As I mentioned in a recent post, I don't count calories, so this information wouldn't be useful to me. I don't think it necessarily needs to be on the menu. But I do think it should be AVAILABLE upon request for anyone who does want to see it.

Our biggest hangup about restaurants is the cost. Going out once in a while is fine, but we just can't justify going to a restaurant and spending $15 a plate when I could probably make a close rendition of it at home for half the price.

Dave Morris said...

Working at home is the primary reason we hit so many restaurants... I just need to get out of the house in the evenings for a little while so we end up eating somewhere.

I must admit, the dining experience is all the better when you're looking across the table at a pair of beautiful, blue eyes.

Tug said...

I think restaurants should have the information available - maybe a separate flyer with just the name of the dish (no description taking up room) and info? That way if you want it, it's there. I wouldn't care either way; if I want to order something, I do.

Mishka said...

I would love to have the info from restaurants without having to come home and look it up. I track my calories everyday and sometimes finding the info on the web is hard....like Outback for instance. Only some of their stuff can be found.
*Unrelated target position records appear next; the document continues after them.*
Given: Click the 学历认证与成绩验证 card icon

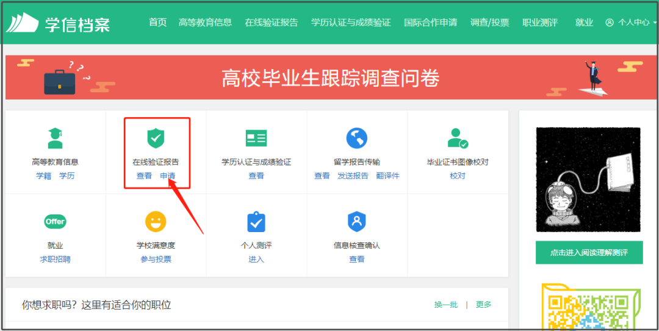Looking at the screenshot, I should click(x=256, y=138).

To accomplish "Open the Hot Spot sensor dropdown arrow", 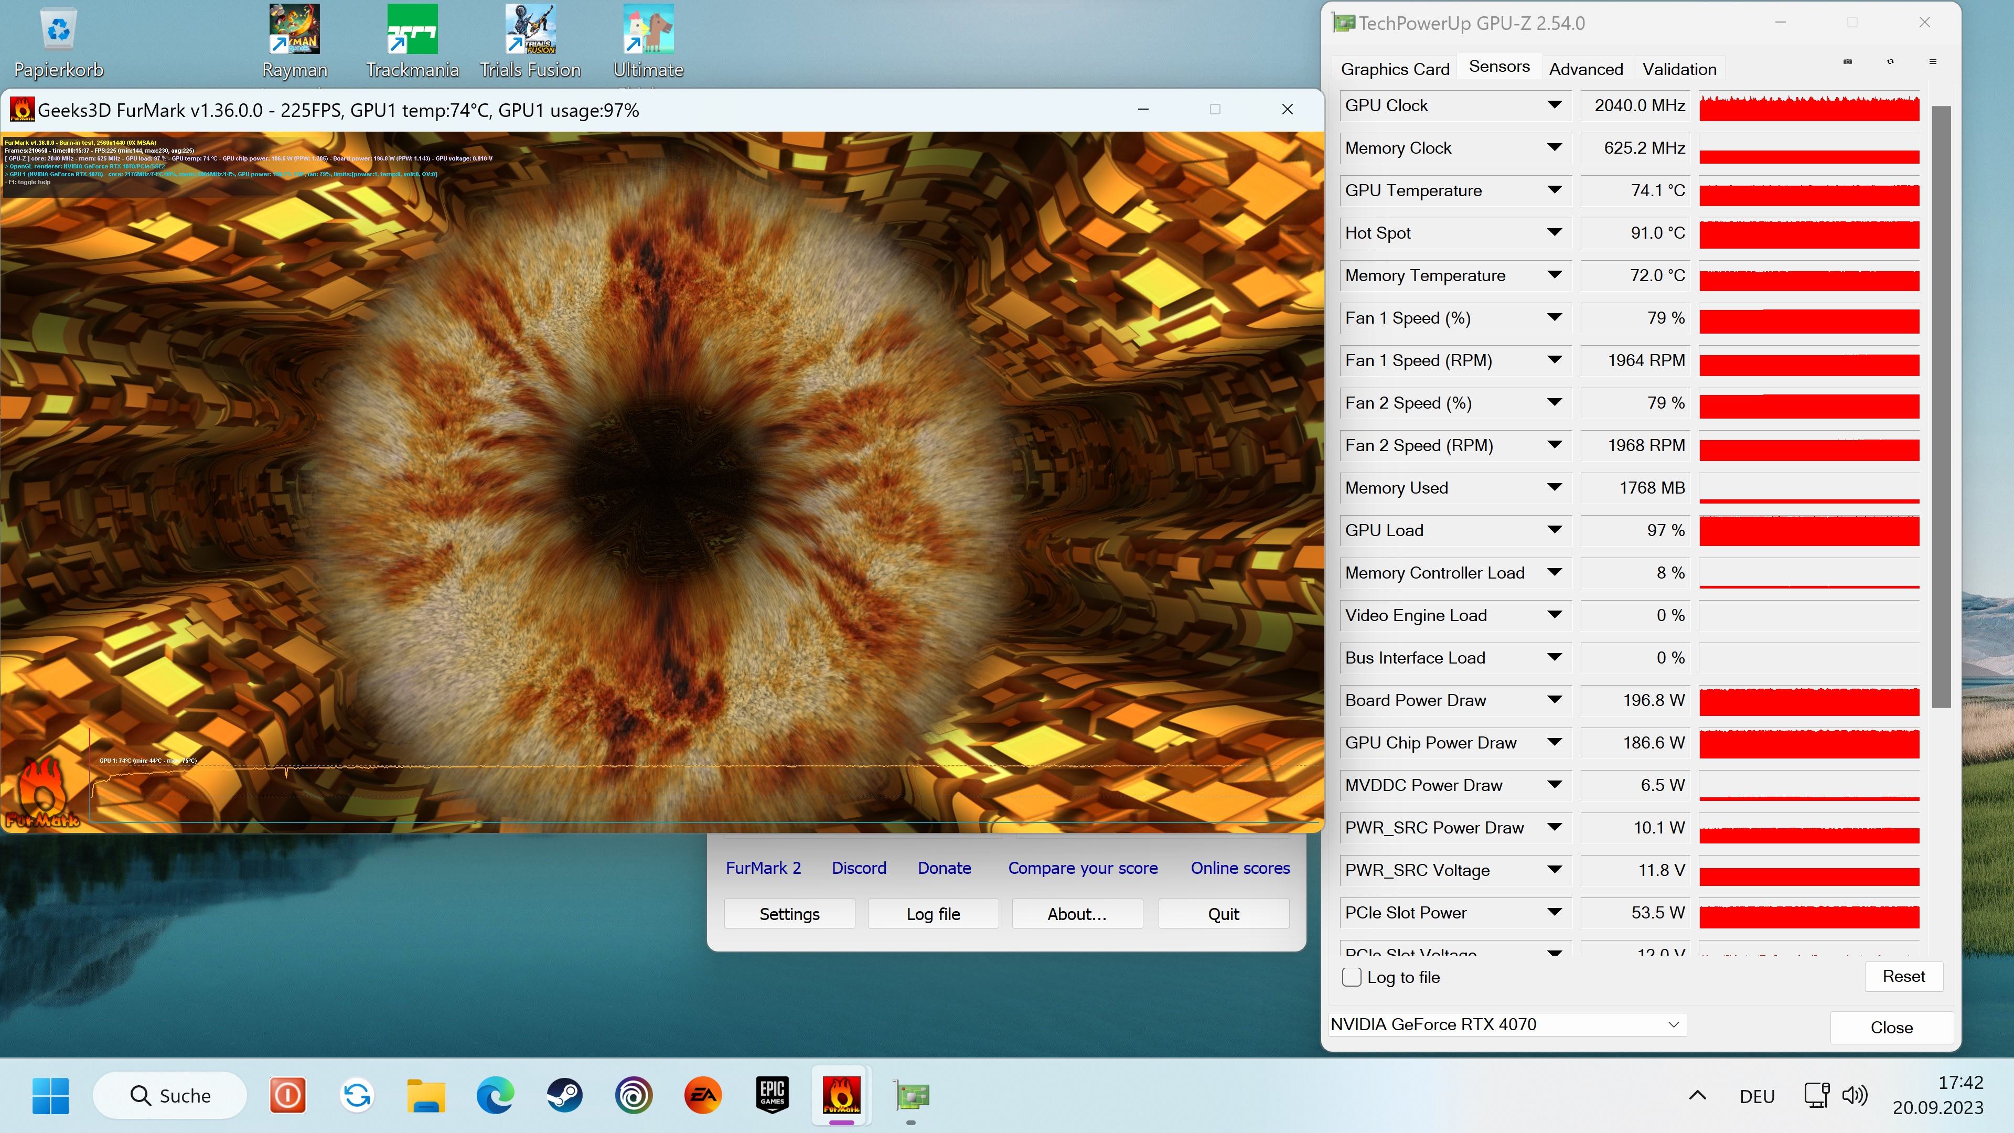I will pos(1554,233).
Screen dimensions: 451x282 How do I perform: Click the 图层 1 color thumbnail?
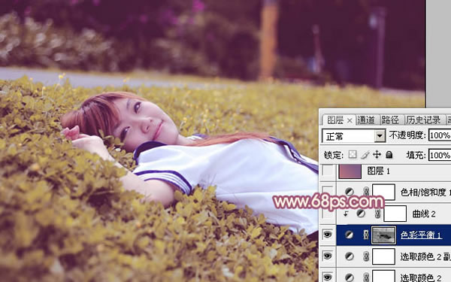pyautogui.click(x=350, y=171)
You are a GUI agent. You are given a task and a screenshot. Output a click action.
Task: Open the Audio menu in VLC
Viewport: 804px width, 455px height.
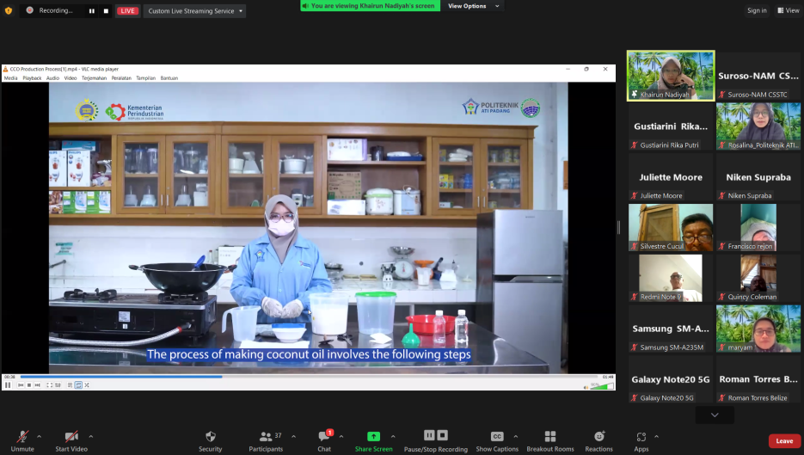coord(52,78)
The company's website doesn't have it because their portions are so oversized that you would be eating an entire days worth of calories in just an appetizer...fortunately, I always take home 1/2 from there and try to get some veggies in with my "meat and potatoes".

Jen, Fred, Jennifer or Mom said...

I'm all for the idea!!! I wish restaurants would be more conscience of how they prepare food and what they put in it.